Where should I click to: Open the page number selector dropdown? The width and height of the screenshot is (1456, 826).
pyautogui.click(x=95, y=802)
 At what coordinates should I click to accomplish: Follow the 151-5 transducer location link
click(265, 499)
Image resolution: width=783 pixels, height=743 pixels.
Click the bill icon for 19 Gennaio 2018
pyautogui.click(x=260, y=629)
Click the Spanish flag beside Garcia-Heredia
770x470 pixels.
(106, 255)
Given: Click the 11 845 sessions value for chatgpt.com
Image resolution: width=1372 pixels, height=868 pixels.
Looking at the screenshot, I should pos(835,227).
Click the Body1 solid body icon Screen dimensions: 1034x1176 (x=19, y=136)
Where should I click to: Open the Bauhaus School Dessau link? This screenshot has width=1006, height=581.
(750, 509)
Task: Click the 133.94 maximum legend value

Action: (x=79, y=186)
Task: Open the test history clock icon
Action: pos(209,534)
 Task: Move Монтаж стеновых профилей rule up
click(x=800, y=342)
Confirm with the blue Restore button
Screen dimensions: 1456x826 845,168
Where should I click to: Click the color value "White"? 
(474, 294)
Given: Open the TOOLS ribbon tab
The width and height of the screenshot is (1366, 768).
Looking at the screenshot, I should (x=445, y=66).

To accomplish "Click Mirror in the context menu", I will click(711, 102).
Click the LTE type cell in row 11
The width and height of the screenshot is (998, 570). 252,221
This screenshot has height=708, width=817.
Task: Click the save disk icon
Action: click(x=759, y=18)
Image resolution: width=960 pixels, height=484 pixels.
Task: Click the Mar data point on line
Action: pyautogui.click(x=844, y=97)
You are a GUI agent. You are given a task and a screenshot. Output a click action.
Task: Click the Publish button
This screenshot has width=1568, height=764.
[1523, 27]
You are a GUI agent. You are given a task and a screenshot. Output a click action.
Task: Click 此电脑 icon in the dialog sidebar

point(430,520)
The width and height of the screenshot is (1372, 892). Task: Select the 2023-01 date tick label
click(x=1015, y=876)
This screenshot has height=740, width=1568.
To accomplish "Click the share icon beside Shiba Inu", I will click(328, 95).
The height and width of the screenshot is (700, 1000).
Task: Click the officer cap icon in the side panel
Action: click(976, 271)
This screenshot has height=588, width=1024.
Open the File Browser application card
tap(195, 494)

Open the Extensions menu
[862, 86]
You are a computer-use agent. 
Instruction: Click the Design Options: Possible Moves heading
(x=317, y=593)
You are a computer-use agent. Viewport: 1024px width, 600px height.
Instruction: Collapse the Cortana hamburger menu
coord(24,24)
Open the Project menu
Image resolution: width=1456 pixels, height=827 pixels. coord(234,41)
○ ○ ○ ○ ○ ○ ○
* Do this: Copy these items exactly, line for line.

* Solved problem:
Where should I click to: Open the page number selector dropdown? The width and height of the screenshot is (1456, 826).
pyautogui.click(x=95, y=802)
 At what coordinates should I click to accomplish: Follow the 151-5 transducer location link
click(265, 499)
Image resolution: width=783 pixels, height=743 pixels.
Click the bill icon for 19 Gennaio 2018
pyautogui.click(x=260, y=629)
Click the Spanish flag beside Garcia-Heredia
770x470 pixels.
(106, 255)
Given: Click the 11 845 sessions value for chatgpt.com
Image resolution: width=1372 pixels, height=868 pixels.
Looking at the screenshot, I should pos(835,227).
Click the Body1 solid body icon Screen dimensions: 1034x1176 (x=19, y=136)
Where should I click to: Open the Bauhaus School Dessau link? This screenshot has width=1006, height=581.
(750, 509)
Task: Click the 133.94 maximum legend value

Action: (x=79, y=186)
Task: Open the test history clock icon
Action: pos(209,534)
 Task: Move Монтаж стеновых профилей rule up
click(x=800, y=342)
Confirm with the blue Restore button
Screen dimensions: 1456x826 845,168
Where should I click to: Click the color value "White"? 
(474, 294)
Given: Open the TOOLS ribbon tab
The width and height of the screenshot is (1366, 768).
Looking at the screenshot, I should (x=445, y=66).

To accomplish "Click Mirror in the context menu", I will click(711, 102).
Click the LTE type cell in row 11
The width and height of the screenshot is (998, 570). 252,221
This screenshot has height=708, width=817.
Task: Click the save disk icon
Action: click(x=759, y=18)
Image resolution: width=960 pixels, height=484 pixels.
Task: Click the Mar data point on line
Action: pyautogui.click(x=844, y=97)
You are a GUI agent. You are given a task and a screenshot. Output a click action.
Task: Click the Publish button
This screenshot has width=1568, height=764.
[1523, 27]
You are a GUI agent. You are given a task and a screenshot. Output a click action.
Task: Click 此电脑 icon in the dialog sidebar

point(430,520)
The width and height of the screenshot is (1372, 892). Task: Select the 2023-01 date tick label
click(x=1015, y=876)
This screenshot has height=740, width=1568.
To accomplish "Click the share icon beside Shiba Inu", I will click(328, 95).
The height and width of the screenshot is (700, 1000).
Task: Click the officer cap icon in the side panel
Action: click(976, 271)
This screenshot has height=588, width=1024.
Open the File Browser application card
tap(195, 494)

Open the Extensions menu
[862, 86]
You are a computer-use agent. 
Instruction: Click the Design Options: Possible Moves heading
(x=317, y=593)
You are a computer-use agent. Viewport: 1024px width, 600px height.
Instruction: Collapse the Cortana hamburger menu
coord(24,24)
Open the Project menu
Image resolution: width=1456 pixels, height=827 pixels. coord(234,41)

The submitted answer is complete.